Ketua DPD IWO Indonesia Siap Perjuangkan Hak Masyarakat Adat Yang Berpolemik



Pesawaran, (Potretperistiwa.com) - DPD Ikatan Wartawan  Online Indonesia (IWO I) Kabupaten Pesawaran, melalui DPW IWO I Lampung, menyerahkan berkas terkait lahan seluas 329 hektar, di Tanjung Kemala Desa Tamansari, Gedongtataan, Kabupaten Pesawaran, yang masih perpolemik dengan PTPN 7, kepada DPP IWO I Pusat


Berkas, diserahkan langsung oleh Sekjen DPW IWO I Lampung, Ferry Faujin, didampingi Ketua dan Pengurus DPD IWO I Pesawaran kepada Ketua Umum DPP IWO I, NR Icang Rahadian di Bescam Jaga Bekasi Kawasan Industri Timur, Jakarta, Rabu ( 9/8/23)


Dalam arahannya, Ketua DPP IWO I, Icang Rahadian, mengucapkan selamat datang kepada sahabat IWO I yang datang dari DPW Lampung, Dikatakannya setelah menerima berkas laporan terkait  masalah sengketa lahan dengan salah satu Perusahaan milik BUMN, Dia juga menyatakan kesiapan nya untuk membantu dan bahkan akan turun langsung secara aktif dalam membantu masyarakat adat Pesawaran dalam memperjuangkan haknya, terhadap kepemilikan lahan, yang kini masih dikuasai BUMN tersebut yang dalam ini pihak PTPN 7  Way Berulu, Gedongtataan, Kabupaten Pesawaran, Provinsi Lampung.

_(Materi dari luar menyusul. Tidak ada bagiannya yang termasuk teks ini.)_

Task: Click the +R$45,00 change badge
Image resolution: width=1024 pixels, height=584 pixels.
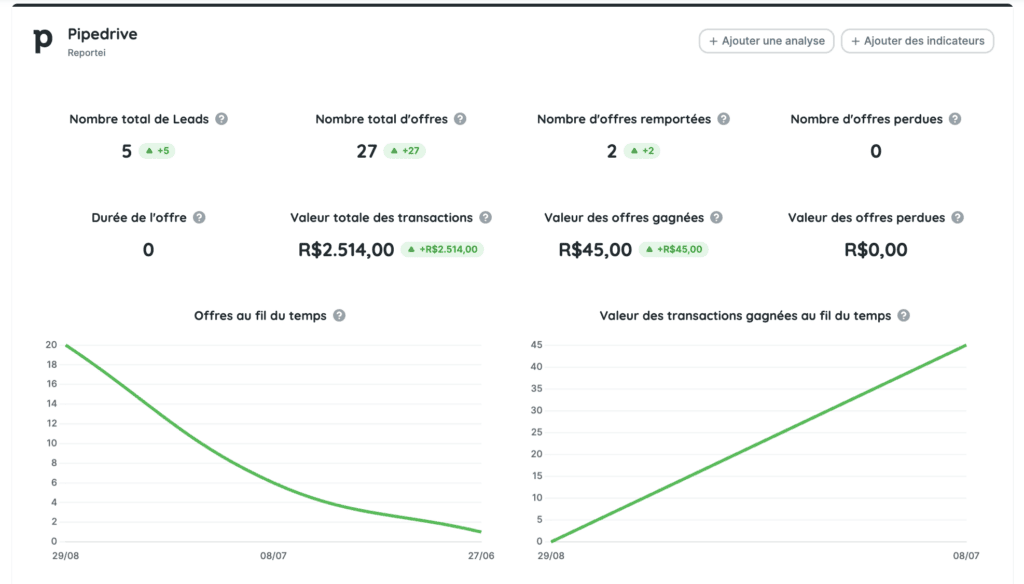Action: click(673, 249)
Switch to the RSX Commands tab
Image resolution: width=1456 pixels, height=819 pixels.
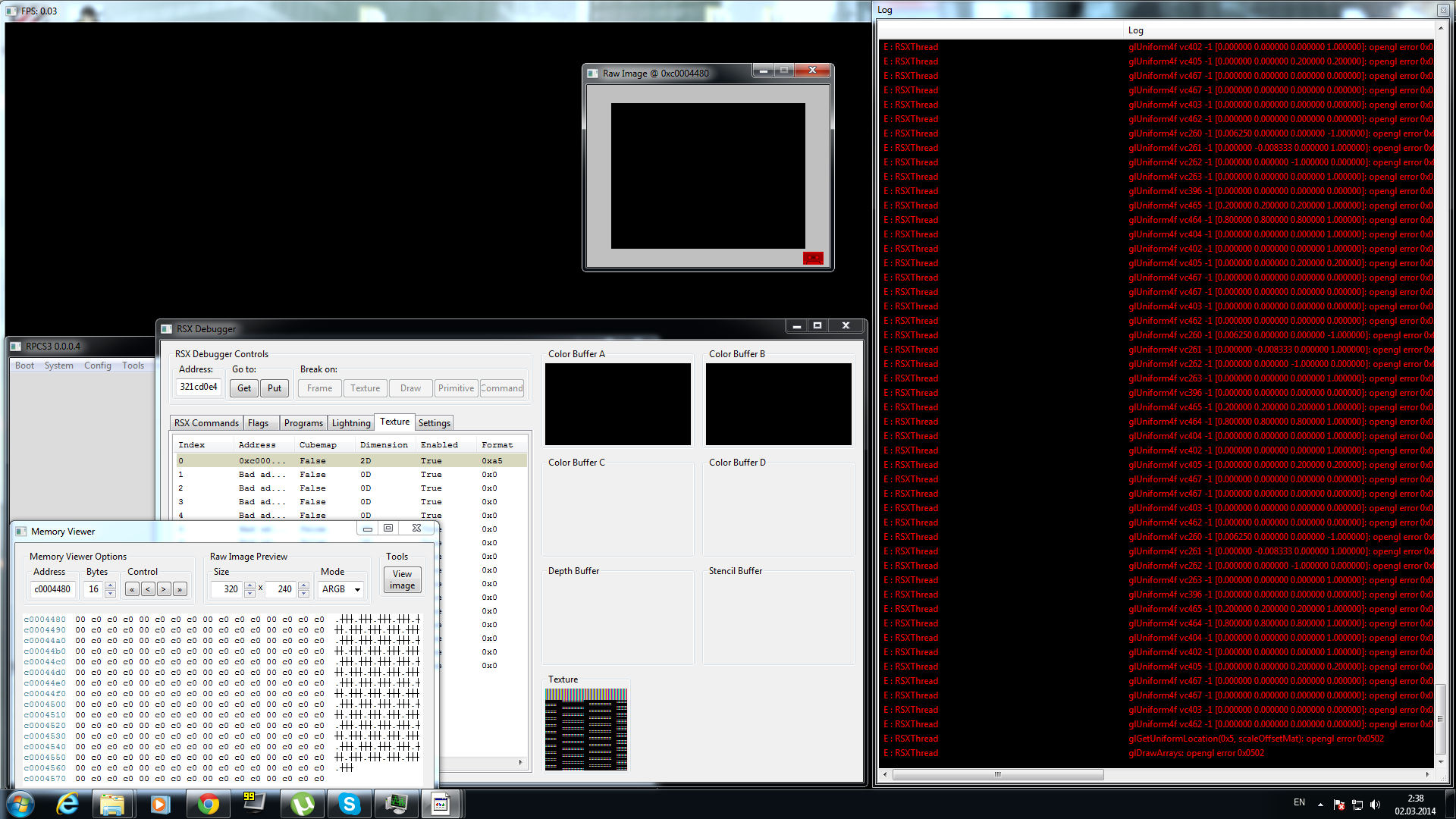point(206,423)
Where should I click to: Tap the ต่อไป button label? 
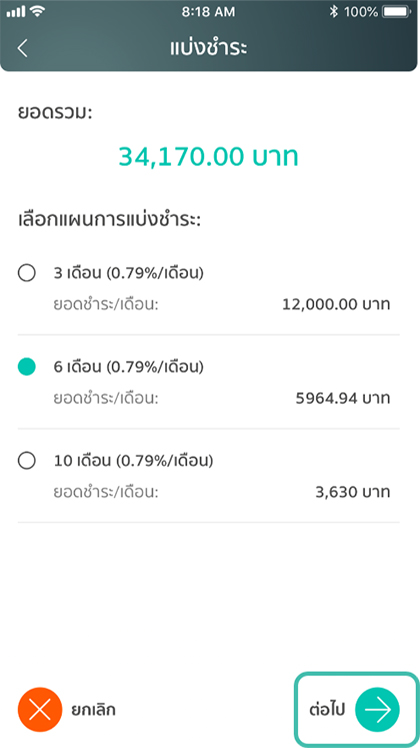tap(327, 709)
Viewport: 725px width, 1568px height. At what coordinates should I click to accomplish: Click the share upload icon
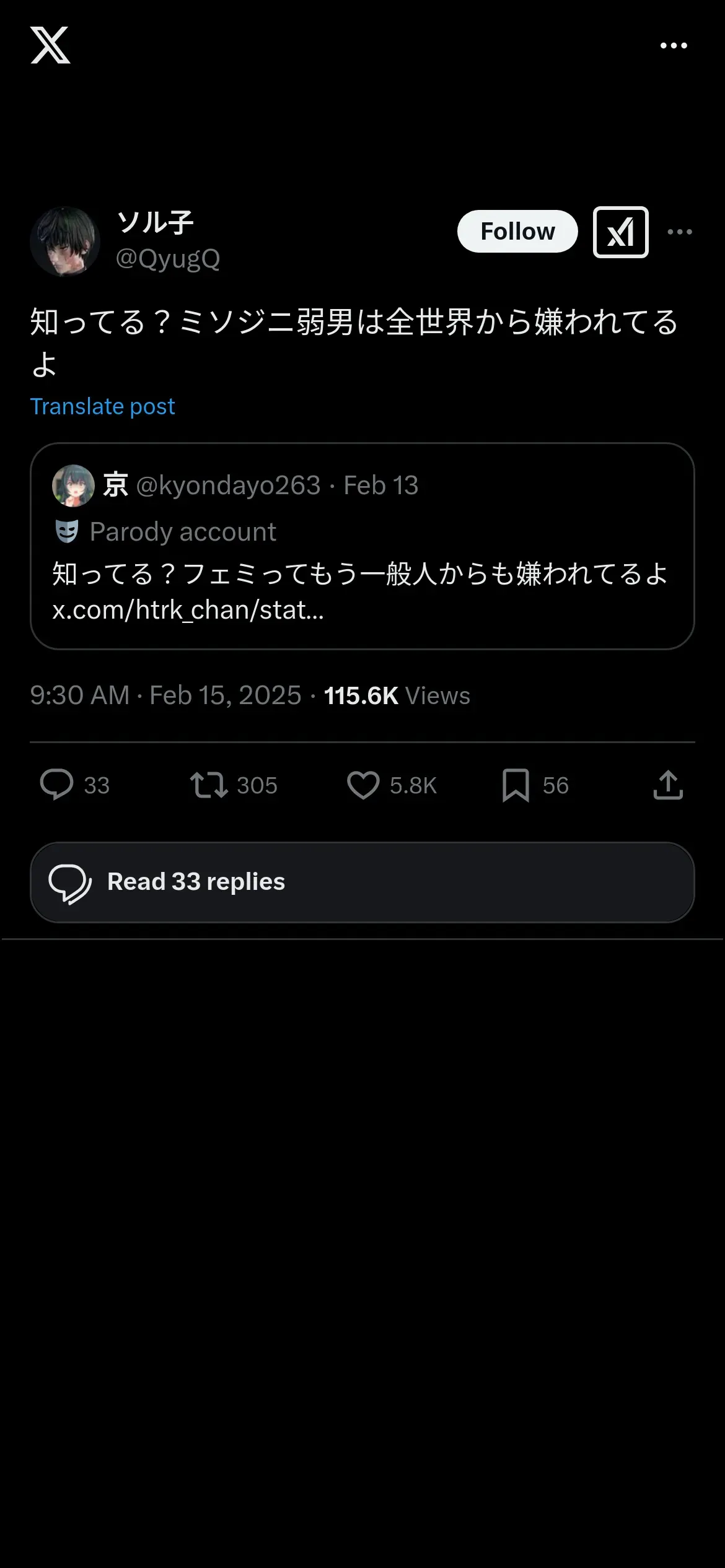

" Intinya saya siap membantu sepenuhnya atas upaya memperjuangkan masyarakat adat di Pesawaran terhadap upaya kepemilikan lahannya, yang saat ini masih dikuasai oleh pihak PTPN 7," ucap Icang


Apalagi sambungnya, setelah Dia mempelajari dan menelusuri akan keberadaan lahan yang disengketakan tersebut, ternyata masih ada keterlibatan garis keturunan dari kakek leluhurnya yang dimakamkan di sana, yang terkait dengan kepemilikan lahan sengketa tersebut


" Jadi setelah saya telusuri dan pelajari akan lokasi lahan sengketa itu, ternyata disitu masih ada keterkaitan dengan bagian lahan milik leluhur saya yang ada di Pesawaran. Artinya disini masih ada kaitan benang merahnya dengan saya, dan ini wajib harus saya perjuangkan," ungkap


" Untuk itu, mungkin tanggal 14 atau 15 ini, saya akan turun kesana, sekaligus akan melakukan ziarah ke makam leluhur saya, yang ada di Pesawaran tersebut," sambungnya


Terkait dengan upaya yang akan dilakukan dalam memperjuangkan hak kepemilikan masyarakat adat terhadap lahan sengketa tersebut, pihaknya akan segera mengambil langkah hukum pasti, dengan membawa masalah ini ke ranah hukum, dengan upaya mengajukan gugatan ke Pengadilan Negeri Tata Usaha Negara ( PTUN ) untuk mengajukan uji material terhadap  hak legalitas terhadap bukti Sertifikat HGU terhadap kepemilikan lahan tersebut.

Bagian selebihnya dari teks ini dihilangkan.